What to produce:
Can you rewrite the material from the line containing "Ofertas de coches (26, 9)" through its final line, keeping every line and moving each number in the coordinate answers up by 69?

Dataset records:
· · ·

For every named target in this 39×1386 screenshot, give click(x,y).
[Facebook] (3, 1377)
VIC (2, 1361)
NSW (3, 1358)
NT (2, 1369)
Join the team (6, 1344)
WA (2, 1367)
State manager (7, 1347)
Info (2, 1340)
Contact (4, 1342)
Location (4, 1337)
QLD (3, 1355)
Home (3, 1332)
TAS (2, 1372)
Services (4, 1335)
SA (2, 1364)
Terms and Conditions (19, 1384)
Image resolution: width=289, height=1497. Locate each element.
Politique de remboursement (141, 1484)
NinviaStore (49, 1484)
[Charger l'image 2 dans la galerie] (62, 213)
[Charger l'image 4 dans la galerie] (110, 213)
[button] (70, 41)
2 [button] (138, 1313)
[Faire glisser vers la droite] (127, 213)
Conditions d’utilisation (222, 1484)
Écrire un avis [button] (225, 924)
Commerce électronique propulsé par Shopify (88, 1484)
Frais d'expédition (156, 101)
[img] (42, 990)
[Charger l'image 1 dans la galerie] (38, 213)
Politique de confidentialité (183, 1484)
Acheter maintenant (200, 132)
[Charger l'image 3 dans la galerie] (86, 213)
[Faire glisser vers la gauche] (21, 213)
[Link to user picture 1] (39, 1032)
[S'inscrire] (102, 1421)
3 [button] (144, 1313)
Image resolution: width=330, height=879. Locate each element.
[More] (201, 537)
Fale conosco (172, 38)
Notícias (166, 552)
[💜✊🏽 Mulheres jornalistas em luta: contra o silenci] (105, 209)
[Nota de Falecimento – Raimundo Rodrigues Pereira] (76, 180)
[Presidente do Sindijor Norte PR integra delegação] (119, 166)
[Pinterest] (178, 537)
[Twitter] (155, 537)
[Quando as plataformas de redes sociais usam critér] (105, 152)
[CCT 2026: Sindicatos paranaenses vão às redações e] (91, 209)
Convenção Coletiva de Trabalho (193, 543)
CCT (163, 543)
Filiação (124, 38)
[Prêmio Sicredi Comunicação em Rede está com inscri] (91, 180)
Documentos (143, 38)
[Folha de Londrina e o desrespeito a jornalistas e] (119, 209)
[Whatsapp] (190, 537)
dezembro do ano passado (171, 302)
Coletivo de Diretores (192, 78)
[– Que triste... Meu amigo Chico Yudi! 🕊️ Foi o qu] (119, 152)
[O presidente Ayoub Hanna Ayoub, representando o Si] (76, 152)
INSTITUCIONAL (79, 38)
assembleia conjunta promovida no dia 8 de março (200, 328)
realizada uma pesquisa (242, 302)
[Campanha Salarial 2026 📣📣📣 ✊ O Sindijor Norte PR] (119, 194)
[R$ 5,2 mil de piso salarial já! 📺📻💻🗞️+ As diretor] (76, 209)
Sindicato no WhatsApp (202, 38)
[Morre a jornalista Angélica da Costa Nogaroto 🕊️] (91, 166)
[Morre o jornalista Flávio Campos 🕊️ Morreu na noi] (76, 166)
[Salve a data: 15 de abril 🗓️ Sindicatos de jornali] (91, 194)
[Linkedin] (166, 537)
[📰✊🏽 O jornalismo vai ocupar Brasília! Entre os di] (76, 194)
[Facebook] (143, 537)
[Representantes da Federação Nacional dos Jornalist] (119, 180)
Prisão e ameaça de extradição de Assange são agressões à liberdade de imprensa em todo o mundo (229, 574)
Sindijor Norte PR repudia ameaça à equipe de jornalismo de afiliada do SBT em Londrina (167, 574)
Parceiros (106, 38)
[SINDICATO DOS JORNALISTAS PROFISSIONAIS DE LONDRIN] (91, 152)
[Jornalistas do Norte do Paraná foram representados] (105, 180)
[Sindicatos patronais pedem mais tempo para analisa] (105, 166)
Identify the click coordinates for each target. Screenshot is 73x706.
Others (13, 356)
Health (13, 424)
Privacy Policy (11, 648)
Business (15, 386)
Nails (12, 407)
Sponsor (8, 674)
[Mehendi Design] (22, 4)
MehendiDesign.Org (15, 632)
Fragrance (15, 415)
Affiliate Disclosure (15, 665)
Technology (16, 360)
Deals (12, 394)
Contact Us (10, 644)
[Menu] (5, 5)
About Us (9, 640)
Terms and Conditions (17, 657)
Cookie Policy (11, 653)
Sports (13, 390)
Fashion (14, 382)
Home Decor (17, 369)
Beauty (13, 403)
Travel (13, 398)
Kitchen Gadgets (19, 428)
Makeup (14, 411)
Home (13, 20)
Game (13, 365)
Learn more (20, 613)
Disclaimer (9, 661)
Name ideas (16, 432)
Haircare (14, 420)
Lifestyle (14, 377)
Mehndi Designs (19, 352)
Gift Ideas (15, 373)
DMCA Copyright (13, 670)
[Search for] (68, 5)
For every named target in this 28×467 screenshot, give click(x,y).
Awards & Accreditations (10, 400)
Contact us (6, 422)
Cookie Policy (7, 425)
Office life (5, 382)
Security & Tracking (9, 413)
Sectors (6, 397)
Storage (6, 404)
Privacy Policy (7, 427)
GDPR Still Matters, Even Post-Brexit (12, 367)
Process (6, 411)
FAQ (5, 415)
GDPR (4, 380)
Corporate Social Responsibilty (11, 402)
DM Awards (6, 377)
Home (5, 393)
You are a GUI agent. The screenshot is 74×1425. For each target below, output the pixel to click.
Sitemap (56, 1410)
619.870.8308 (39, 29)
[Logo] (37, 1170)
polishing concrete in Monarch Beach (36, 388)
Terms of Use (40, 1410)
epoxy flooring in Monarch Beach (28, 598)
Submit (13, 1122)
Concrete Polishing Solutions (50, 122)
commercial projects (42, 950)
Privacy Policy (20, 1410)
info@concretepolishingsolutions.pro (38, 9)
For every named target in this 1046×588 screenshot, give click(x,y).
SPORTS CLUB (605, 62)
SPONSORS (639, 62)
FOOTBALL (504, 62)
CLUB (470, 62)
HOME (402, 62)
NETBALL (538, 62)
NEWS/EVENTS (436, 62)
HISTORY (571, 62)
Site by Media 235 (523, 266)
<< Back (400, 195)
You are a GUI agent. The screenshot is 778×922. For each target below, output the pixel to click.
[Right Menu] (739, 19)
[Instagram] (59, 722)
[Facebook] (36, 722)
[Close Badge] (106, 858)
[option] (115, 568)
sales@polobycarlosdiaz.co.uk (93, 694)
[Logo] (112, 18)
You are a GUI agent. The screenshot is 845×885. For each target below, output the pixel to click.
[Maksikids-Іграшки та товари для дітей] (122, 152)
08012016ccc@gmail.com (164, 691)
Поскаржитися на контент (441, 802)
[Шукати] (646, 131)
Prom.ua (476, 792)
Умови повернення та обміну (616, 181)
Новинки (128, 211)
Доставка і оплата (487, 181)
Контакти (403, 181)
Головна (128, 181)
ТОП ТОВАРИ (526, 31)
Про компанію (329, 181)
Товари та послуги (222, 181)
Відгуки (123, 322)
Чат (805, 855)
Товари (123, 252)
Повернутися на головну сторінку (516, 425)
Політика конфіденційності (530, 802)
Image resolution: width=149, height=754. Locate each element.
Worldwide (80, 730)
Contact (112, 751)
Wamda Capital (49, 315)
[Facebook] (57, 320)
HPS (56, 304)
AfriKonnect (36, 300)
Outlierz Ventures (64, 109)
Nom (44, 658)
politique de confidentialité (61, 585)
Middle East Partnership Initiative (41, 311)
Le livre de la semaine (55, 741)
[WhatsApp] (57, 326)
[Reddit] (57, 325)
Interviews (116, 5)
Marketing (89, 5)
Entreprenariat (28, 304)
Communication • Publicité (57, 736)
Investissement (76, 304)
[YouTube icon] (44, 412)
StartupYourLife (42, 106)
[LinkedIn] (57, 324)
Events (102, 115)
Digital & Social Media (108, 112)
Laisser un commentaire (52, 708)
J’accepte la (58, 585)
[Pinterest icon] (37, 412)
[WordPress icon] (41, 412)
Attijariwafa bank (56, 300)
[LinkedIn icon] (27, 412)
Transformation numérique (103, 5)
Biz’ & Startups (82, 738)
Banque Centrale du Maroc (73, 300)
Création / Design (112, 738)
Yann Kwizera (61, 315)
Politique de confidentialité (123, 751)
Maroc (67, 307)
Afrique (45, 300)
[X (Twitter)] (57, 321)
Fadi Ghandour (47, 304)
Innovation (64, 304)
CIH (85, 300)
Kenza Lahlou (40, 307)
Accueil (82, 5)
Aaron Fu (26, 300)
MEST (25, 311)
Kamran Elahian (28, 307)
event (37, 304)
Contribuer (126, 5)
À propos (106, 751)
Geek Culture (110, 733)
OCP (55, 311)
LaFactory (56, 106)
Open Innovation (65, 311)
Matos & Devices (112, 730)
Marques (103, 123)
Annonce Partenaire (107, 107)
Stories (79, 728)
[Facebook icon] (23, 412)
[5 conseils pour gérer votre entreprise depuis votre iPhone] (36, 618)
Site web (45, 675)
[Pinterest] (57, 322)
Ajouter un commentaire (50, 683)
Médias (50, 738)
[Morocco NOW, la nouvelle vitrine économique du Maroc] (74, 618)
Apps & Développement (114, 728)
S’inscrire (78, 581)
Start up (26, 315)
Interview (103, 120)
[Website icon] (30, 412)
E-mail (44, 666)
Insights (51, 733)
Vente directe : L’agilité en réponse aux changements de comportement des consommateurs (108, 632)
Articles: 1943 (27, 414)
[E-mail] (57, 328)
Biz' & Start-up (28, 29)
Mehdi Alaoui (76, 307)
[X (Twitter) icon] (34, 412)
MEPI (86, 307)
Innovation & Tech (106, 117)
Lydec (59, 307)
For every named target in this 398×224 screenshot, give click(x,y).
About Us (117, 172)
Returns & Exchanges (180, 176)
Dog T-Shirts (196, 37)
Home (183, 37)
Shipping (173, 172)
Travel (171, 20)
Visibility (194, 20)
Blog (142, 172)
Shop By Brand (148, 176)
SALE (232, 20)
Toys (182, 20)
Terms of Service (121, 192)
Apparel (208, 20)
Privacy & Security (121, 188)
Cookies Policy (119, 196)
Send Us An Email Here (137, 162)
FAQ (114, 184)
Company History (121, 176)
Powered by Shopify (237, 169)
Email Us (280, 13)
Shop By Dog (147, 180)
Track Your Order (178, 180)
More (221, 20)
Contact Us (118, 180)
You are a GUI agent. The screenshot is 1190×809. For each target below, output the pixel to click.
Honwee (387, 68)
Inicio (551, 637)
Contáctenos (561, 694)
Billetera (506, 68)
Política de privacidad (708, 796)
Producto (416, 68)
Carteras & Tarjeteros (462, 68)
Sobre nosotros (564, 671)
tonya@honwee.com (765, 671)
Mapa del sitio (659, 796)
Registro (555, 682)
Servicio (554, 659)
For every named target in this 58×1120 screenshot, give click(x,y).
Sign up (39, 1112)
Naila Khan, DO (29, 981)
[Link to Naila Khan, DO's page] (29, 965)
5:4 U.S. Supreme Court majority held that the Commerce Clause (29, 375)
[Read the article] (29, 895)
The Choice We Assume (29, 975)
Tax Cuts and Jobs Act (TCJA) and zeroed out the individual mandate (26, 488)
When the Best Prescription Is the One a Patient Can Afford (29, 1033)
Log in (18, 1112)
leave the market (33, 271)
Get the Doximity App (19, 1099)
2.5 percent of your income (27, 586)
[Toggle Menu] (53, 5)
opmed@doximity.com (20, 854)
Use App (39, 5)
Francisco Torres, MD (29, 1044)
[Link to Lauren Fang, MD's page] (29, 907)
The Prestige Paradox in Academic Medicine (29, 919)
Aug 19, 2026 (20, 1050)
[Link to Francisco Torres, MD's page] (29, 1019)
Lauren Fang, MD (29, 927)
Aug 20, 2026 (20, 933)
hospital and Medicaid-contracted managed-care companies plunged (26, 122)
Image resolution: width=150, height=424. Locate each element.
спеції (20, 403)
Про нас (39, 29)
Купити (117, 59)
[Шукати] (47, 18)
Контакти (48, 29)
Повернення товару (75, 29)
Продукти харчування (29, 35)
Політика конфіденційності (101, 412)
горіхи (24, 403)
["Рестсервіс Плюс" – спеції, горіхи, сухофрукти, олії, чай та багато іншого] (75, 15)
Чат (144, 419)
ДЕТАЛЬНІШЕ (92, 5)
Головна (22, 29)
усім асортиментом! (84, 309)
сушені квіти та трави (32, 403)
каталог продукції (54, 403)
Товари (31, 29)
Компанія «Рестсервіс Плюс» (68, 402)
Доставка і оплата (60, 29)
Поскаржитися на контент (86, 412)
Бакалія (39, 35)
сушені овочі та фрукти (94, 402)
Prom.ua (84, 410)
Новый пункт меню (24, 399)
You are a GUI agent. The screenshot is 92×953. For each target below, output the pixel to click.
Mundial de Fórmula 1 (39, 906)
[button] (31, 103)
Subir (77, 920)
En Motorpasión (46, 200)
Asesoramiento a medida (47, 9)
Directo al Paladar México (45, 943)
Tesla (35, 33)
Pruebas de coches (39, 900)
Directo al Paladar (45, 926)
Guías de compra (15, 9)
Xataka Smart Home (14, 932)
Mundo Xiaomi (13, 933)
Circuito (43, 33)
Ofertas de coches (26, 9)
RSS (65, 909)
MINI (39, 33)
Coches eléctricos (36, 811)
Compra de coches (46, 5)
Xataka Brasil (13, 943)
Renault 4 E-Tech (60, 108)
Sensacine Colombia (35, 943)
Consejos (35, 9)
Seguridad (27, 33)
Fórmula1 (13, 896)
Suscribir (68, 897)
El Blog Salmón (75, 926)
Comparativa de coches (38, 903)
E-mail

· · ·

Exercise output:
Ofertas de coches (95, 78)
RSS (134, 978)
MINI (108, 102)
Coches eléctricos (105, 880)
Compra de coches (115, 74)
Xataka Brasil (82, 1012)
Renault 4 E-Tech (129, 177)
Sensacine Colombia (104, 1012)
Consejos (104, 78)
Seguridad (96, 102)
Fórmula1 (82, 965)
Suscribir (137, 966)
El Blog Salmón (144, 995)
Comparativa de coches (107, 972)
E-mail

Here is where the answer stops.